(EXERCISE DIRECTIONS): What is needed is an exact copy of the lines from the line holding "Viewport: 705px width, 732px height." through the end of the material, with no other lines and no pictures.
.....
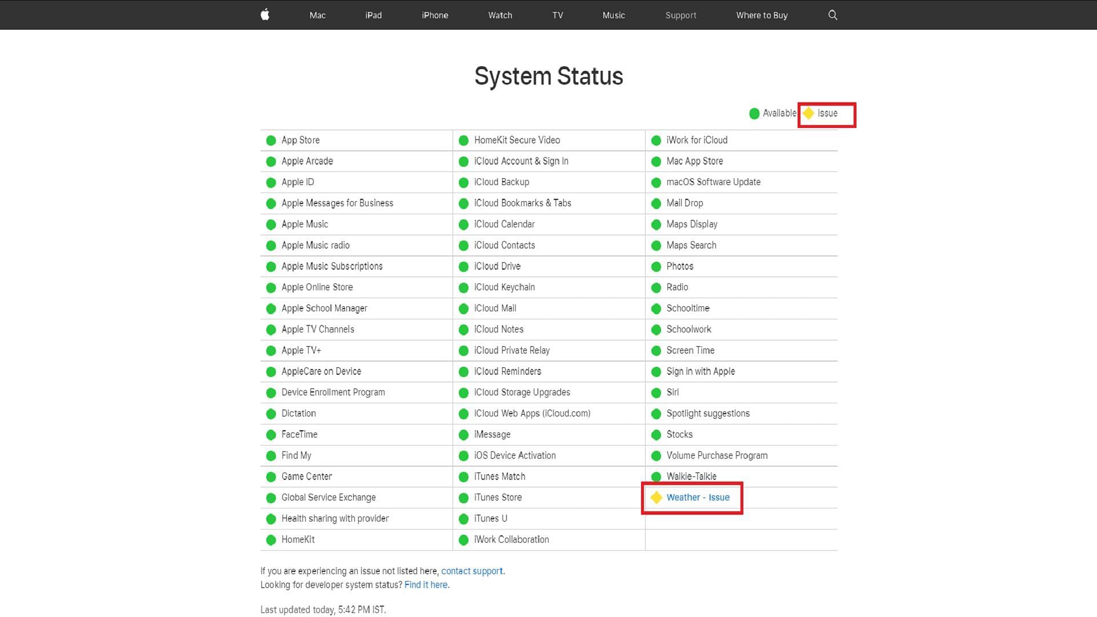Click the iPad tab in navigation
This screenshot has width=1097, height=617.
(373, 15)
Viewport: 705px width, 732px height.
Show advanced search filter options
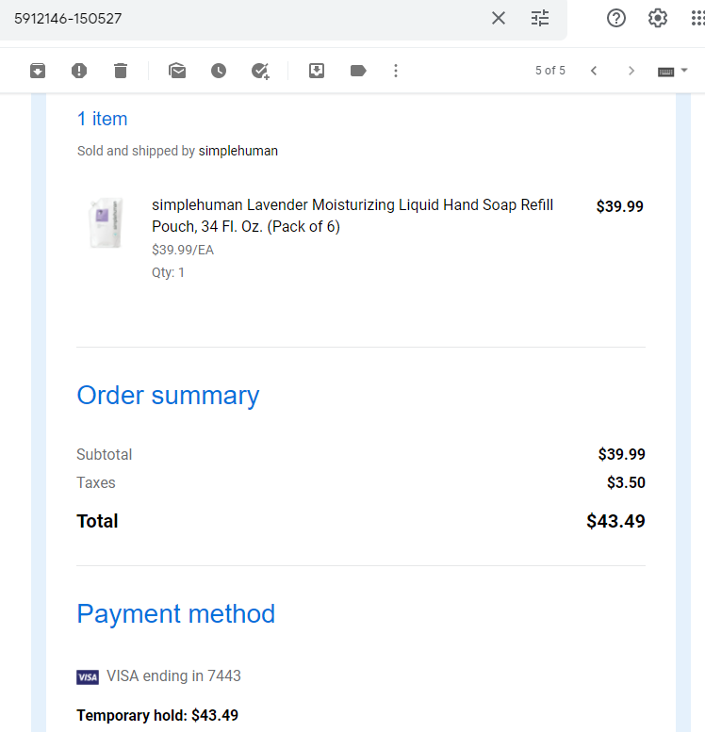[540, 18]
.....
(RESULT FOR THIS TASK):
Viewport: 705px width, 732px height.
Show advanced search filter options
[540, 18]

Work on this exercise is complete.